The question of how frequently principals should visit and observe their school’s classrooms comes up quite a bit.
To find an answer, we reached out to Dr. Sean Kelly, Principal of Chapel Hill High School in the Douglas County K-12 School District.
Here’s what he had to say on the matter:
Well, “How many classroom observations are too many classroom observations?” is a relative question. How much money is too much money? How many cupcakes are too many cupcakes? How many 4.0’s in the senior class are too many 4.0’s in the senior class? There are never too many of any of those. The number of classroom observations is relative to what your needs are and what you are trying to accomplish in your building.
I am fortunate to have four assistant principals. Including myself there are five administrators conducting classroom observations in my building. Current observation protocols require us to conduct at least ten walk-throughs a week. If we all meet the expectation we will conduct at least fifty walk-throughs a week in our building. With eighty plus teachers we are visiting more than half of our teachers each week. Is this too many?
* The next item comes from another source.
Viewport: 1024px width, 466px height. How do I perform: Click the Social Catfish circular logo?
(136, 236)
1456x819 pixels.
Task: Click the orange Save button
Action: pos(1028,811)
It has been my experience that there are never too many classroom observations. Actually, my teachers enjoy frequent classroom visits. Our teachers have expressed to us that they like for us to visit their classrooms. They have also told us that they like for us to stay for extended periods of time when we do visit. In the beginning of our walk-through program (some seven years ago) we would visit classrooms for three to five minutes. Teachers were adamant that this was not nearly enough time to see what was occurring in their classrooms. We often heard from teachers that if we would have stayed longer we would have seen more of the focus of a lesson or the next strategy that reinforced student learning. Teachers clearly told us to visit more often and to stay longer when we did visit. So, we listened and we now conduct classroom observations that are ten to fifteen minutes in length. What we learned was amazing.
Teachers asked us to visit classrooms more often and to stay in the classroom longer when we visited. We listened and the rewards have been tremendous. We now see more of the big picture when we visit teachers. We can now see how lessons are connected. We now see the preliminary strategies that enhance and reinforce strategies that come later in the lesson that tie the learning together. We now see more of the culminating strategies that demonstrate for students why they are learning specific things in class. We now see more strategies at the conclusion of a class that summarize the learning for students.
How many classroom observations are too many classroom observations? Well, how much learning is too much learning? How much information is too much information? When do you know enough about your students, teachers, and building that you will not benefit from more relevant knowledge? My argument is that you will never have enough knowledge about what happens in your building every day.
The frequent classroom observations that we conduct in our building increase our knowledge of what occurs in our classrooms. The more classroom visits we conduct the more we learn about our students and teachers. The quicker we can intervene when we see something that might need a little attention. We are able to identify areas of concern early so that we can intervene before those areas become major issues in our building.
Frequent classroom observations have also provided me with opportunities to learn more about my students. I have noticed over the past few years that I have stronger relationships with more of my students. I know more of my students better than I ever have before. I get more hellos from students and more students stopping me in the hallway for brief conversations. I also have more students visiting me in my office than ever before. I attribute this to frequent classroom visits. My students see me more often and I have more opportunities to interact with them in class. I believe this has allowed me to form better relationships with my students. I hope they no longer see me as much as the stone-faced Principal in the main office but rather as “Dr. Kelly, the man in the office that makes sure we have what we need to be successful and the person I can go see if I need something.”
I also believe that frequent classroom observations have had the same result with teachers. I strongly believe I have better relationships with my teachers than I have ever had before. I see more smiles from teachers as I pass them in the hall. I have more teachers visiting my office to talk and discuss Education-related issues. I have more teachers who feel comfortable asking for my input. I receive many more invitations to visit classrooms than ever before. Just being around my teachers more often and seeing them in their rooms where they are the authority seems to make everyone feel more comfortable. To me, my teachers feeling comfortable is a big deal and I think all of this has resulted largely from frequent classroom observations.
There are so many benefits from visiting classrooms. The opportunities that result from frequent classroom visits are so beneficial I do not see how anyone could ever make a case that we are visiting rooms too often. There are just so many positive aspects of our school that are directly related to our walk-through program that I am not sure I will ever reach a point where I think I am visiting too many classrooms.